Entire apartments at Tokyo’s UR Housing Museum are rebuilt like time capsules: tatami mats(1) are carefully preserved, postwar floor plans are recreated, even doorbells and outlets are displayed so visitors can hear and touch the details of daily life. Alongside the museum, Star House towers stand as protected landmarks, symbols of a housing vision once central to Japan’s middle-class dream. In Japan, public housing is revered as both cultural heritage and civic achievement.

The contrast to New York City is stark. Public housing provides homes for one in seventeen New Yorkers, yet it reels from decades of neglect and underinvestment, with a capital repair backlog estimated in the tens of billions of dollars.

That difference is significant. Housing design, planning, and policy are never neutral. They are acts of care that shape how people live, work, and connect with their communities.

The UR Housing Museum demonstrates how deeply care can be embedded in architecture. Entire complexes of danchi buildings – Japan’s postwar public housing – are reconstructed inside, showing how modern layouts and modest amenities transformed family life in the period after World War II. These apartments were experiments in reimagining family life: shifting kitchens to the center, adding private bedrooms, and surrounding residents with shared courtyards. In Tokyo, this history is not hidden or dismissed as outdated. It is preserved, honored, and presented as part of a shared civic memory.

At the other end of the spectrum, Tenjincho Place, a contemporary market-rate development on a narrow infill site, reveals care as a baseline expectation. From the outside, the building is unassuming, yet the entry opens into a canyon-like courtyard where every unit has light, air, and a balcony. It delivers generosity within the city. Together, the museum and Tenjincho show that in Tokyo, whether housing is public or private, historic or new, design carries an ethic of care.
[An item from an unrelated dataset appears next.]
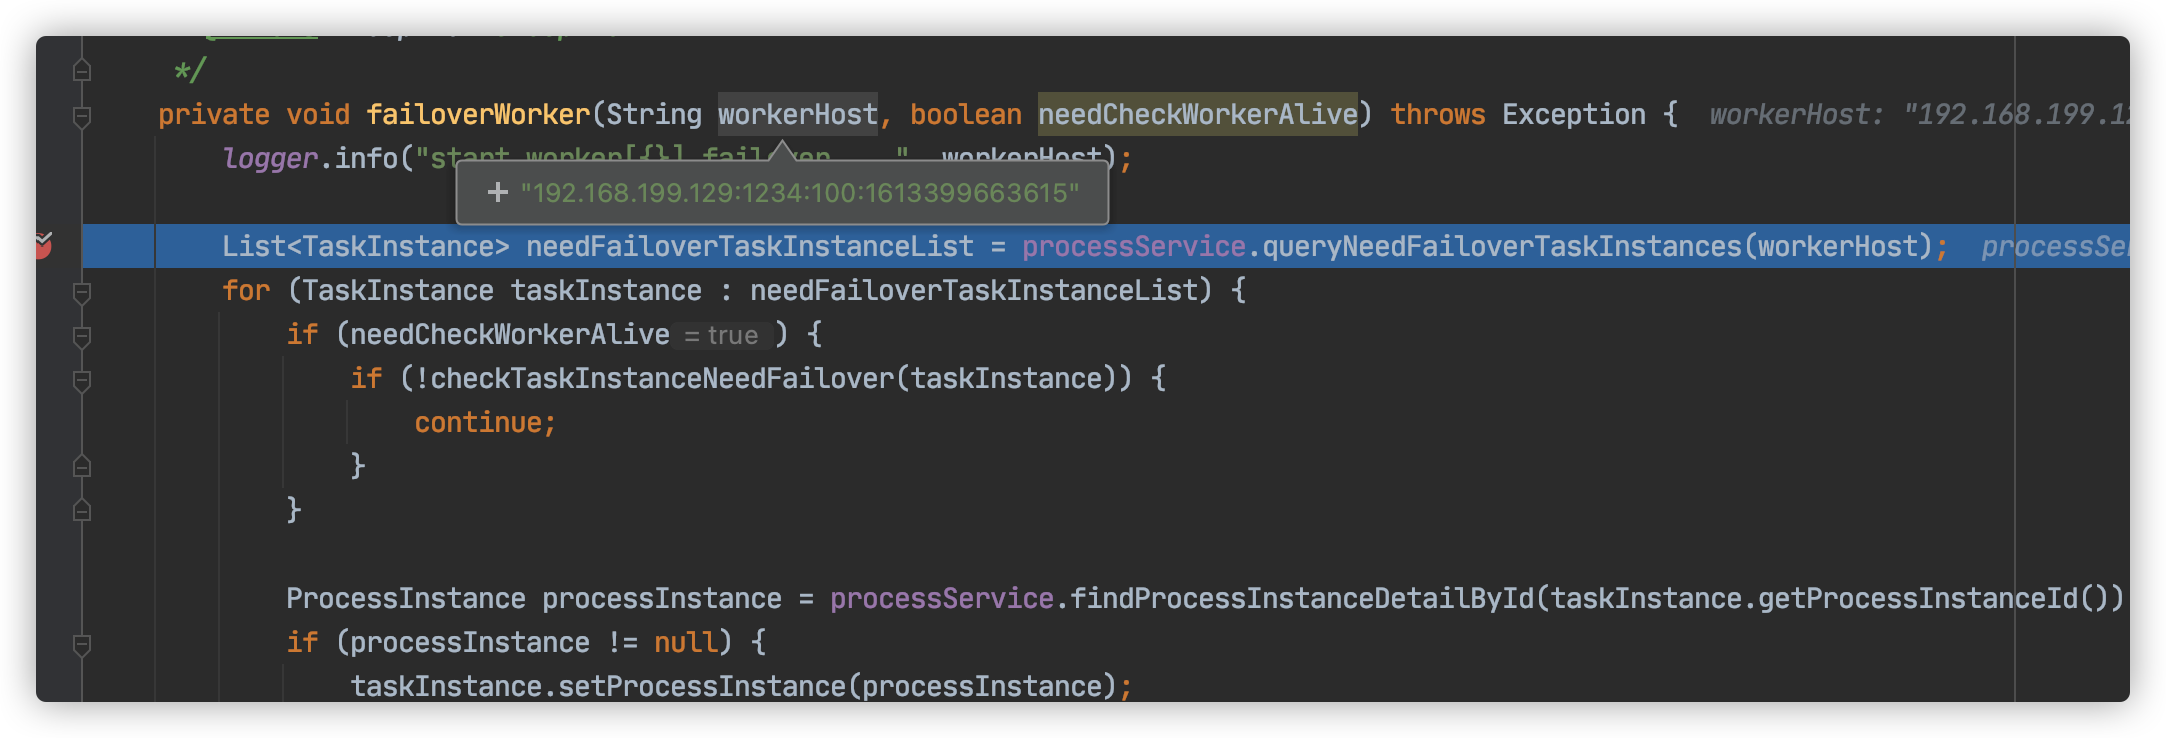Screen dimensions: 2166x738
Task: Toggle the breakpoint on the queryNeedFailoverTaskInstances line
Action: [x=45, y=245]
This ethic of care extends beyond individual buildings to how Tokyo approaches neighborhood change. In New York, large projects often rely on eminent domain, taking land from existing residents. In Tokyo, redevelopment uses land readjustment – reorganizing parcels so residents become investors in new development.(3) They may relocate temporarily but typically return to improved homes with upgraded infrastructure. This practice transforms the dynamic between people, government, and developers. It embodies care at the institutional level by ensuring continuity of community, preserving ownership, and sharing in the benefits of change.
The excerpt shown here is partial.